I learned to leave my body, which felt necessary. My body got attacked, from within and without, over and over and over again. I did not know how to survive it, the pain and the violation, and so I left. It didn't feel like a choice I made. I didn't weigh the consequences. It just. . .happened.

The problem is that it became a habit. Unconscious. It wasn't like slipping in and out of a comfy robe that I pulled around me when I needed to soothe myself. I found that place, that out of body place, without putting rules or boundaries around the practice and soon I started to live there. I have been living in my head, in my thoughts, in my words, talking and thinking and observing. Narrating. I thought everyone did this. And even when I realized not everyone watched and thought about and narrated everything going on them, I didn't know it was something that was hurting me. Deadening my ability to feel anything at all. The trick was that still felt like I felt things. So I guess I did. Just not very much. So it's taken me decades to wake up to the sad bargain I've been making, trading away my body and the pleasure it can feel. Turning away, not just from the needles, but from the finely-tuned compass of my physical self and all the messages it has been sending out, in hope and increasingly in desperation.

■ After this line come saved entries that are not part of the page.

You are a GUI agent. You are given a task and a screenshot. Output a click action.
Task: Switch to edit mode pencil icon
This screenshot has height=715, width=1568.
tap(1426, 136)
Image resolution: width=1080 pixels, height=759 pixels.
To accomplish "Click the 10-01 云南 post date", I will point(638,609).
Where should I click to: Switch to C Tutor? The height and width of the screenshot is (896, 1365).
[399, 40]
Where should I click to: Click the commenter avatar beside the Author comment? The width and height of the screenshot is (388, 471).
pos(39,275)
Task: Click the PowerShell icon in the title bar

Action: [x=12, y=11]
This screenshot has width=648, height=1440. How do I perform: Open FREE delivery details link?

I shrug things off. That's my style. Some people admire my calmness, my Zen. Sometimes I've felt cool, as though the things that bothered or worried others didn't make me sweat. But neither of those descriptions is accurate. Well, maybe accurate but not real.

The real me, the 9-year-old girl who stands shyly before me, grateful to be noticed now that I'm finally paying attention again, says its time to stay in this body, this precious vessel, and see where it takes us. Even though that means staying in the pain.

I get my blood drawn once a month now to check my liver function and my med levels, among other things. The same woman has tried every time for a year to draw from my antecubital veins, even as she frowns as she prods, feeling the scar tissue inside. She gamely tries anyway, as I keep my mouth shut because part of my almost life-long experience of leaving my body includes quietly receiving practitioners mistakes, the process of abandoning myself already begun. She stuck the needle in the crook of my right arm and the pain zinged through my body to the top of my head and the tips of my toes all at once.

 After a minute, I was glad. Because I'm coming back. And it hurts like hell.